I enabled those all because Timo said that enabling at least one of
those optimiwzation features would have the bug go away.


> > the kernel is unstable as ever! slight compilations, use, cvs work...
> > may crash the box withn 5-10 minutes!!!
> 
> Does this happen with L2-cache disabled too? If not the L2 vs. CPU clock
> ratio may be wrong. Some mainboards don't like to run the CPU bus at
> 50MHz. If you have MacOS somewhere around I'd strongly recommend to get
> NewerTech's CacheProfiler ( or whatever they call it these days. It
> supports many CPU cards from other vendors as well, like my Phase 5 G3 )
> and play with it until you find something that works, then change the
> NetBSD kernel accordingly.
> The G4 card almost certainly tries to run the bus at 50MHz, some even
> try to overclock it slightly (cpu0: 409.10 MHz sounds a bit odd). Some
> boards have problems at 50MHz, even more at >50MHz. Memory may be an
> issue too - I have 2 32MB modules here that worked fine with two 604e
> cards running the bus at 43.something MHz, but went bananas with the G3
> running it at 50MHz - there are plenty of memory testers for MacOS,
> can't hurt to try one of them. ( I recommend to do that in MacOS not
> because I like MacOS so much ( I don't ) - but MacOS  is the OS where
> you'll have an utility to fiddle with CPU/cache settings on the fly and
> it should be a little more robust against flaky memory ).

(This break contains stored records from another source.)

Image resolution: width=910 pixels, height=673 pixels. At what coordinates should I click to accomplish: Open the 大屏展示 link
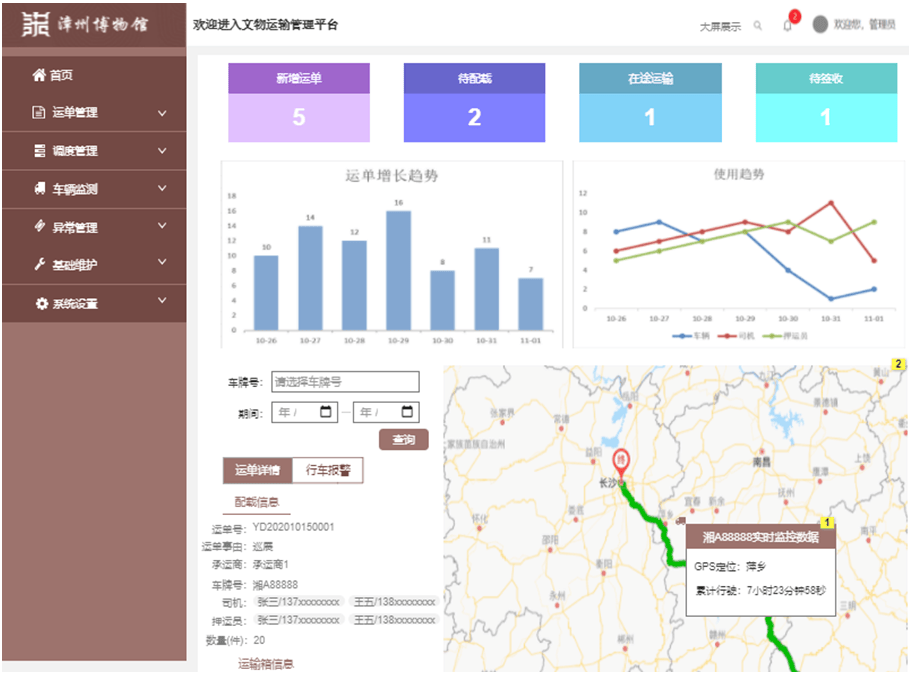click(x=720, y=27)
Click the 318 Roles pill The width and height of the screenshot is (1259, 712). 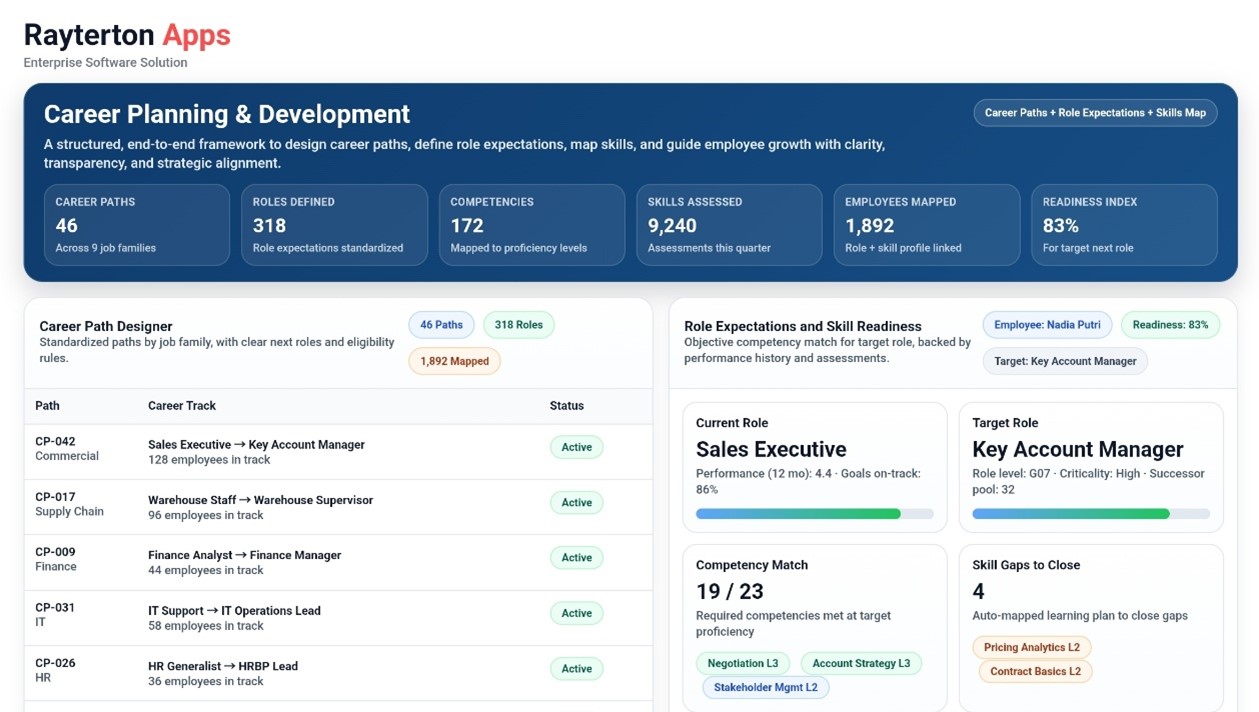point(518,325)
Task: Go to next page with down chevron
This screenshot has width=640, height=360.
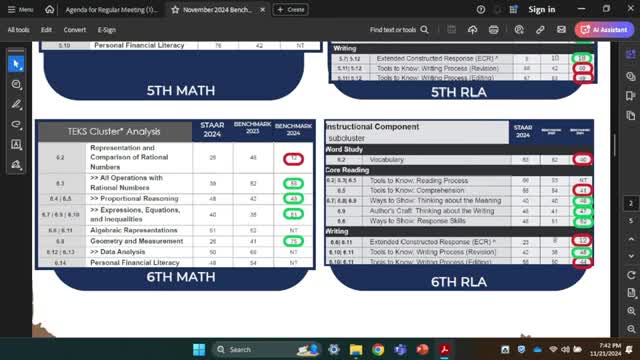Action: 631,256
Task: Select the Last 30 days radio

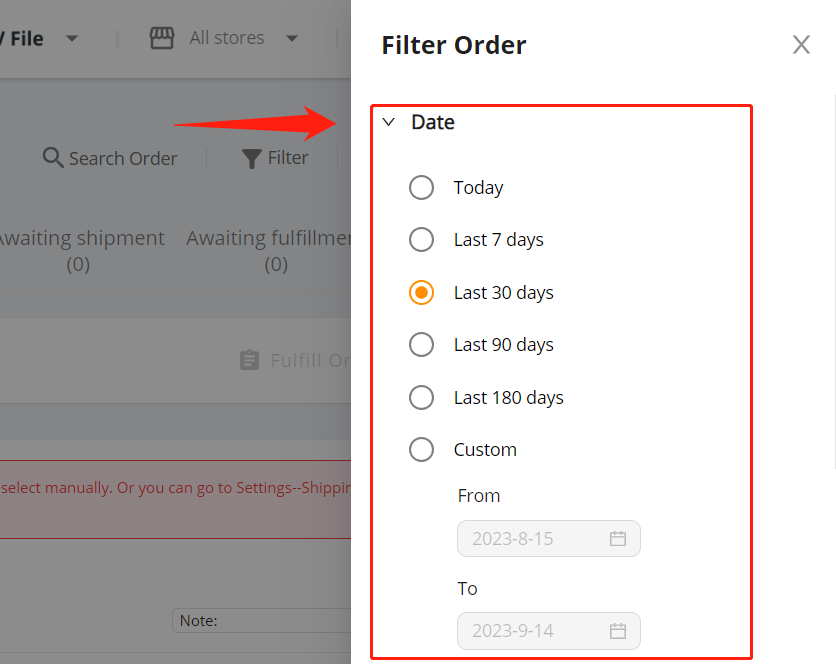Action: (x=421, y=292)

http://www.everymac.com/upgrade_cards/newertech/maxpowr_g4/maxpowr_g4_400.html

the cache specs look to be correct: 2:1m 1Mbyte... 400Mhz

netbsd reports the card as 400mhz , apple system profiler as 446

I didn't find the newetech sofware you mention, I found "powerlogix
cpudirector" but the data it gives is pretty suspicious. When I start it
up, it reports:

400 Mhz
1mb cache running 1:3 and bus speed of 44Mhz...
speculative access off (and how does netbsd behve here? I left it
disabled since it says to do so on OldWorld powermacs or it would cause
corruption of filesystem and other problms) and "dynamic power
managment" enabled.

I set it 1:2 .

then I run some heavy-duty apps I stil have on disk. Months I didn't use
teh, 3d modelling, rendering... damn is this box fast. I didn't remember
macos 8.6 was so quick :) running strata studio pro blitz is amazing.
The matrox surely makes its part, 320mb of ram and g4/400... I did run
these apps with my 604/120! the 604e/200 was something I tried under
netbsd only. This things runs raytracing as wild, has incredible speed.
MacOS had some incredible 3d apps at the time, really.

I run povray and rendered as wild and I left all applications open, just
to fill up ram :) Povray did a scene in only 5 minutes, cool :) I loaded
the box as high as possible, running a render in PoVray and one in
form-z.
NetBSD would have long crashed. I then had an app crash, but amapi 5 was
always a crasher and evidently time didn't cure it :) "es" exited it...
I played soundtracker modules and could do real-time wave preview... ah
teh guys from the future crew... Early ninties were cool times for
computers, software and electronic music! And of course open photoshop
and run the (useless) gaussian blur filter. Ahah!

ok, just to be sure it is netbsd's kernel fault. And damn, you can say
waht you want about unix kernels, but I can measure a higher disk
thoughput here and my s3m module tracker files decoded perfectly and
didn't click.

but yes, it is macos, no prompt. I am almost lost using classic now,
incredible.

thus, I seek further help. Maybe build a kernel with less optimizations?
hmmm btw, currently even building a kernel is problematic.